WHAT THIS TASK INVOLVES: Using the data that follows, return exactly the lines from the one that contains "Task: Open the Oregonian headline card" through the one that contains "Task: Select 手机助手 Phone Companion icon", ends included.

RECORDS FOR THIS EXERCISE Block Start

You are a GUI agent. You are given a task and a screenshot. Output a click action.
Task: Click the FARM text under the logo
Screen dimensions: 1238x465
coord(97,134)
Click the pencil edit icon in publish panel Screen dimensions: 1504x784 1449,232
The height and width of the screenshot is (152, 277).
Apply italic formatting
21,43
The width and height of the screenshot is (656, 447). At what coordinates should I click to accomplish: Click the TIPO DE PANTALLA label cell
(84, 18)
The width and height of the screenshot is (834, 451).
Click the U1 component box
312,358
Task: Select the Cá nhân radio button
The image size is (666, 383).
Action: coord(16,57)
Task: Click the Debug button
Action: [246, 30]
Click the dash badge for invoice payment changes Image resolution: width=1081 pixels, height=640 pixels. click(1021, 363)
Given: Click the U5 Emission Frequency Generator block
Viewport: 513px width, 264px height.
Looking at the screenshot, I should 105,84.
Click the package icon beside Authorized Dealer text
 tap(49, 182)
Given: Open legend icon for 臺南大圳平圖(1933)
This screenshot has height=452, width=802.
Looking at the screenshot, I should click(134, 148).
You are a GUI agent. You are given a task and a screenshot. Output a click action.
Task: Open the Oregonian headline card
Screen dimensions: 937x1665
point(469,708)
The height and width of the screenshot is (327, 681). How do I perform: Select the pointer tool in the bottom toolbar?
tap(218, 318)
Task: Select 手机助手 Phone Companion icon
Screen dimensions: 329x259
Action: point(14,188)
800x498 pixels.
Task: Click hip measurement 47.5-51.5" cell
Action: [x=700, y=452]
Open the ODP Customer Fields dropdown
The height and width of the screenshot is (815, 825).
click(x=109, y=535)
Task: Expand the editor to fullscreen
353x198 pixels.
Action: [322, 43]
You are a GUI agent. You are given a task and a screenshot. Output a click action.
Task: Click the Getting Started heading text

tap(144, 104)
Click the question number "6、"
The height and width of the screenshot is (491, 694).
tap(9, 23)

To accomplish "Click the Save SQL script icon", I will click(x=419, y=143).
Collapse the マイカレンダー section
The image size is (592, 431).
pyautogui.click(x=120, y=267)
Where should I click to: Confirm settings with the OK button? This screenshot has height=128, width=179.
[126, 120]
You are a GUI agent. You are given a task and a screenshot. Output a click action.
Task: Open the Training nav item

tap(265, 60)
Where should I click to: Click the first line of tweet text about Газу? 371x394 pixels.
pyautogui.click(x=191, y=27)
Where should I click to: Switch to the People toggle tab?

RECORDS FOR THIS EXERCISE Block End

WRITTEN ANSWER:
Task: Open the Oregonian headline card
Screen dimensions: 937x1665
point(469,708)
The height and width of the screenshot is (327, 681). How do I perform: Select the pointer tool in the bottom toolbar?
tap(218, 318)
Task: Select 手机助手 Phone Companion icon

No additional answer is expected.